Problem: Please output every entry below exactly as written, leaving out any pictures.

Record excerpts:
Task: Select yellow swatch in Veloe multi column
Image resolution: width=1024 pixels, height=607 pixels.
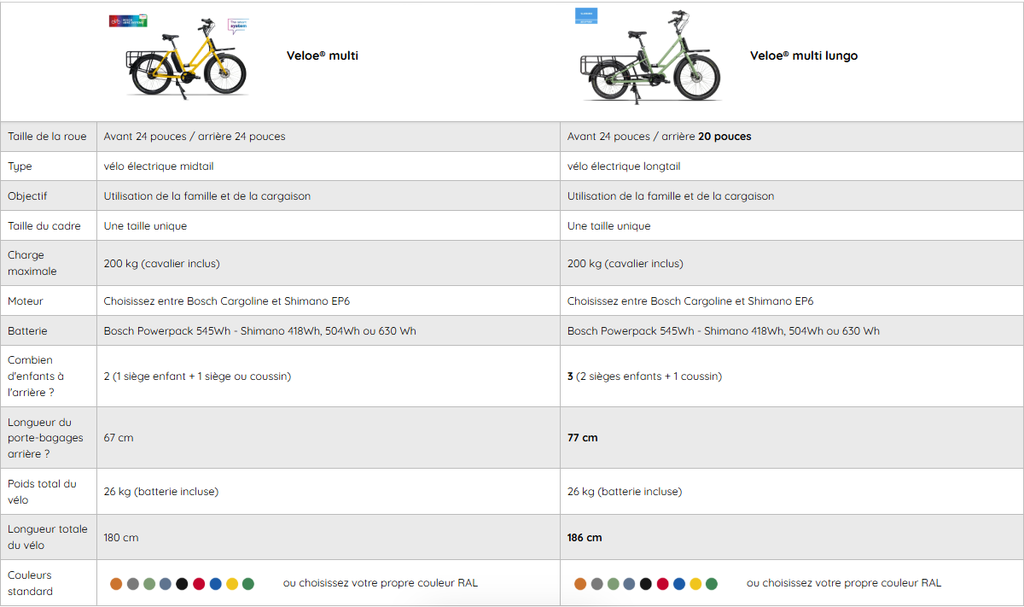Action: coord(232,583)
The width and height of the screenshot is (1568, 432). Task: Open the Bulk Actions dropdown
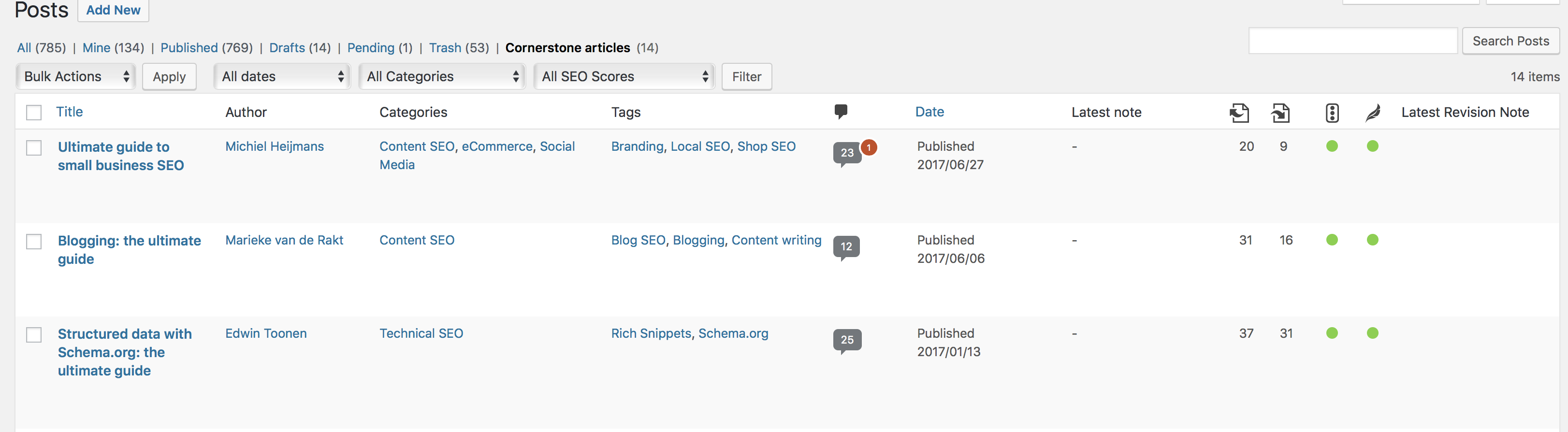point(75,77)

Exercise solution:
Task: Select yellow swatch in Veloe multi column
Image resolution: width=1024 pixels, height=607 pixels.
Action: coord(232,583)
The width and height of the screenshot is (1568, 432). Task: Open the Bulk Actions dropdown
point(75,77)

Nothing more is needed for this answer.